Using the records below, quote only the span that opens with the line containing "Nybagte forældre (67, 2280)" and closes with the line containing "Email (78, 1131)", exactly and inclusively.

** Opening Dataset block **

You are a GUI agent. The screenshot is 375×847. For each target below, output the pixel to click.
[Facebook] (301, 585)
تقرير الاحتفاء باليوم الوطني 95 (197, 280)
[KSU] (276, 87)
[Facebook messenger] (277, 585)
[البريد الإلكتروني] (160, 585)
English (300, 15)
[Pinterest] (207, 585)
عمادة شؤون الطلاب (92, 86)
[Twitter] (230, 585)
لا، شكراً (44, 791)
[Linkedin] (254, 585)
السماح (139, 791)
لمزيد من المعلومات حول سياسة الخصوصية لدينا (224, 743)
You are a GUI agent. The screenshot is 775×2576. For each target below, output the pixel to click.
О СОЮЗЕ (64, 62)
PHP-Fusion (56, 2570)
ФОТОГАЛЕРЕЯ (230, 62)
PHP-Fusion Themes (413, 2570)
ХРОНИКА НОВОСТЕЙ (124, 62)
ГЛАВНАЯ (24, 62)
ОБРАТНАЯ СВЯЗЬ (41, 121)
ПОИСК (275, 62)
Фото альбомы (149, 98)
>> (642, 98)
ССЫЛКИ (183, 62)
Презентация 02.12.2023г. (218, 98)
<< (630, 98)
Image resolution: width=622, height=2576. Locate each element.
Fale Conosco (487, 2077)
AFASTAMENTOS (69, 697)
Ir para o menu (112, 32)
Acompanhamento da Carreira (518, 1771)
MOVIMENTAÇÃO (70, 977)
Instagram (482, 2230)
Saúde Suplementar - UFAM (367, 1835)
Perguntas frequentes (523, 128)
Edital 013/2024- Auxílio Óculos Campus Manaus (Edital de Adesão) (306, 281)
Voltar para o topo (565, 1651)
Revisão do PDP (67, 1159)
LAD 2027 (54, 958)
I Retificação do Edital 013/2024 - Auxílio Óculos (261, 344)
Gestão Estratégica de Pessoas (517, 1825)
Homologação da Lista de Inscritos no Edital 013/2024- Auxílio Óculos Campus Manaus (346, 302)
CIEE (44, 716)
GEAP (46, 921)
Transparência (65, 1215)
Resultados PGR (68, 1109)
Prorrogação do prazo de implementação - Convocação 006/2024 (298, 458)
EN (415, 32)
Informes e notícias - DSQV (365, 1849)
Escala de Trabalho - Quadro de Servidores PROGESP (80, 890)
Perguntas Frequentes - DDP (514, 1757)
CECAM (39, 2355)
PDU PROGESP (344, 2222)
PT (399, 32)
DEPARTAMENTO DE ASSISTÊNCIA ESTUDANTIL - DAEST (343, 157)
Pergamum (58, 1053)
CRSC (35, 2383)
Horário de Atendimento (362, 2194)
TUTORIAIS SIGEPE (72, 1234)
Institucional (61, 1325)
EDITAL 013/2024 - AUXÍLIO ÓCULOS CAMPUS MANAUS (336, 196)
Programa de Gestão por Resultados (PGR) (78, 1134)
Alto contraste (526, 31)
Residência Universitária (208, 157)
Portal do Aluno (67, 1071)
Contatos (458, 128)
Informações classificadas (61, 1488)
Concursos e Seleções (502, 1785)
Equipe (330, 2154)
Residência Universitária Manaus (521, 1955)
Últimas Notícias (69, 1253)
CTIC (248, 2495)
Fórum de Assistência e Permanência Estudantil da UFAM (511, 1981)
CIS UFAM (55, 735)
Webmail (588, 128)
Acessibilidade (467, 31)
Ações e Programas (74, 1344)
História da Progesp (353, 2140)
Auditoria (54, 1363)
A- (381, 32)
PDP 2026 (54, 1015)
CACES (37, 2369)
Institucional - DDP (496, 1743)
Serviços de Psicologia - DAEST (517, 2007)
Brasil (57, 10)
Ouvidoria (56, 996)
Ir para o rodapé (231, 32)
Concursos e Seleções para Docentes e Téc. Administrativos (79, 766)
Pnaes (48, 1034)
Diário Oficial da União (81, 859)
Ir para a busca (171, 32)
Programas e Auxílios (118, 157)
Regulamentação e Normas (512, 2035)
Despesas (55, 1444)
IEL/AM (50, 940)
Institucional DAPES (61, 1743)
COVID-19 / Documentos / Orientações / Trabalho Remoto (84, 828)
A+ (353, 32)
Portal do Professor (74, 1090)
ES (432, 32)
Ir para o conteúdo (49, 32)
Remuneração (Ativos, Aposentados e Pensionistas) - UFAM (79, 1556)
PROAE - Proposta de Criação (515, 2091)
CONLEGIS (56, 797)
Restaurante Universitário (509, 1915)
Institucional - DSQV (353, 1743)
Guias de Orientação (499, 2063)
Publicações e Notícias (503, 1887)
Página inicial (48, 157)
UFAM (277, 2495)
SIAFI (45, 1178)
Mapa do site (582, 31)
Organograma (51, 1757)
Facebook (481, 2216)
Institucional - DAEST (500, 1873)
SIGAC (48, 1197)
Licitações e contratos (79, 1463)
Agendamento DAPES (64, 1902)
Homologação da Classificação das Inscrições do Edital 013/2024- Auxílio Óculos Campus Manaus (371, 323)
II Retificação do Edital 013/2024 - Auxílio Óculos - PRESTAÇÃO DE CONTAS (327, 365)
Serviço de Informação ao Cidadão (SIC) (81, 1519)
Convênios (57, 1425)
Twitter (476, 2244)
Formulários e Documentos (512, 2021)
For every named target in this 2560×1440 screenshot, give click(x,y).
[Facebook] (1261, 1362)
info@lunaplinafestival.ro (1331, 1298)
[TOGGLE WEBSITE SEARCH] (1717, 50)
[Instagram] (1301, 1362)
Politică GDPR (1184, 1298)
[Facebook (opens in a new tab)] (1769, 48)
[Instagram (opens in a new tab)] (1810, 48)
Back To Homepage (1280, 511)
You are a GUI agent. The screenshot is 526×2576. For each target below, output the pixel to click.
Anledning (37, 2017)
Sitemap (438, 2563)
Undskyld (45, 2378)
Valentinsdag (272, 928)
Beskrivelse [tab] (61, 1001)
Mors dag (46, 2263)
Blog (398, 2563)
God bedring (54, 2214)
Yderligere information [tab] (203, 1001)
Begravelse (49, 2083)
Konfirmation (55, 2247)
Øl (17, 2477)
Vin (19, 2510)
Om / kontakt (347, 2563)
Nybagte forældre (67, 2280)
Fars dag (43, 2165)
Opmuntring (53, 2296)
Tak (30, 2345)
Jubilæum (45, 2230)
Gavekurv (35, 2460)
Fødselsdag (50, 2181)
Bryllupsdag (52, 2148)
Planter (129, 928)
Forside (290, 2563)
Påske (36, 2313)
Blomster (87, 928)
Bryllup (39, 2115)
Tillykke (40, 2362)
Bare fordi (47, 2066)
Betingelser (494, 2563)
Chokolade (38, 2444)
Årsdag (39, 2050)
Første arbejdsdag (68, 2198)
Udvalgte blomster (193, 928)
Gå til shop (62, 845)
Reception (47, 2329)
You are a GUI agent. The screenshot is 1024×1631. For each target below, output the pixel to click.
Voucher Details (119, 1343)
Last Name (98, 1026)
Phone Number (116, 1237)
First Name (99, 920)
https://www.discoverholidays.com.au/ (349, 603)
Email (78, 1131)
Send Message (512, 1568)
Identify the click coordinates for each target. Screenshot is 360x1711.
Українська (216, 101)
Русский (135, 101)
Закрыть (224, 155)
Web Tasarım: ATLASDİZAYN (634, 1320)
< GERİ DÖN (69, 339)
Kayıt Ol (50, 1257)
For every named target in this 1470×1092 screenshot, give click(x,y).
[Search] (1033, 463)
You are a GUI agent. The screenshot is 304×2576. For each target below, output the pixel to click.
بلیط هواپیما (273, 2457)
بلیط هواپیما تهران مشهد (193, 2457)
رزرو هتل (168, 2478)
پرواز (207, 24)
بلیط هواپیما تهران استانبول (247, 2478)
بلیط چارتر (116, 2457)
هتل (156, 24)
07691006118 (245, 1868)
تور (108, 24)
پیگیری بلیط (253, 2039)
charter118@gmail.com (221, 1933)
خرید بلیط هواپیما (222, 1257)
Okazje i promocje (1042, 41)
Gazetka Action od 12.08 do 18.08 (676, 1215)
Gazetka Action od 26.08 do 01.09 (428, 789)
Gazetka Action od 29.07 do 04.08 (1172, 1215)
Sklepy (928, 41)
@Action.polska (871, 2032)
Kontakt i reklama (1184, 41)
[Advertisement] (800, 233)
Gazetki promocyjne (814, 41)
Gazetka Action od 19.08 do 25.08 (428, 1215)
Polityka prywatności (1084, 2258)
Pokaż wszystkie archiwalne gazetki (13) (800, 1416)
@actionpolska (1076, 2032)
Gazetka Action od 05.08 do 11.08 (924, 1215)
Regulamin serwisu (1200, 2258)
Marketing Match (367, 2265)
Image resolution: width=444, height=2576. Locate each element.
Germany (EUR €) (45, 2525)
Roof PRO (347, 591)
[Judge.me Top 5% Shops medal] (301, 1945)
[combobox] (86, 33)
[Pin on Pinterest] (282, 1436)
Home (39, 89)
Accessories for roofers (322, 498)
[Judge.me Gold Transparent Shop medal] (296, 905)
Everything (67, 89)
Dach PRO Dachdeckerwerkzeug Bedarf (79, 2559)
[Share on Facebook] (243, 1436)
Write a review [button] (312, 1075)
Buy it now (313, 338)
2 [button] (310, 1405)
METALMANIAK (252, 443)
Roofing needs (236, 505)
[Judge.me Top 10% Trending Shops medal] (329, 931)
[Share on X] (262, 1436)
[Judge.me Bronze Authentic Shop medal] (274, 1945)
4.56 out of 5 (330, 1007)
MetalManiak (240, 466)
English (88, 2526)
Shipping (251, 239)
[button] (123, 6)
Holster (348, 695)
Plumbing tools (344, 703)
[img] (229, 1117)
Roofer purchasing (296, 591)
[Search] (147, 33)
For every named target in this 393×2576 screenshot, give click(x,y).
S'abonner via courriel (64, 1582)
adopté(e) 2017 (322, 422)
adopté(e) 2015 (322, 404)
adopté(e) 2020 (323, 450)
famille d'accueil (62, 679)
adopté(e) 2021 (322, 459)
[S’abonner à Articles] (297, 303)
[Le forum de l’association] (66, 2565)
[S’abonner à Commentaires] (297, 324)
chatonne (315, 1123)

** Closing Dataset block **

- _Problem solution_:
Nybagte forældre (67, 2280)
Fars dag (43, 2165)
Opmuntring (53, 2296)
Tak (30, 2345)
Jubilæum (45, 2230)
Gavekurv (35, 2460)
Fødselsdag (50, 2181)
Bryllupsdag (52, 2148)
Planter (129, 928)
Forside (290, 2563)
Påske (36, 2313)
Blomster (87, 928)
Bryllup (39, 2115)
Tillykke (40, 2362)
Bare fordi (47, 2066)
Betingelser (494, 2563)
Chokolade (38, 2444)
Årsdag (39, 2050)
Første arbejdsdag (68, 2198)
Udvalgte blomster (193, 928)
Gå til shop (62, 845)
Reception (47, 2329)
You are a GUI agent. The screenshot is 1024×1631. For each target below, output the pixel to click.
Voucher Details (119, 1343)
Last Name (98, 1026)
Phone Number (116, 1237)
First Name (99, 920)
https://www.discoverholidays.com.au/ (349, 603)
Email (78, 1131)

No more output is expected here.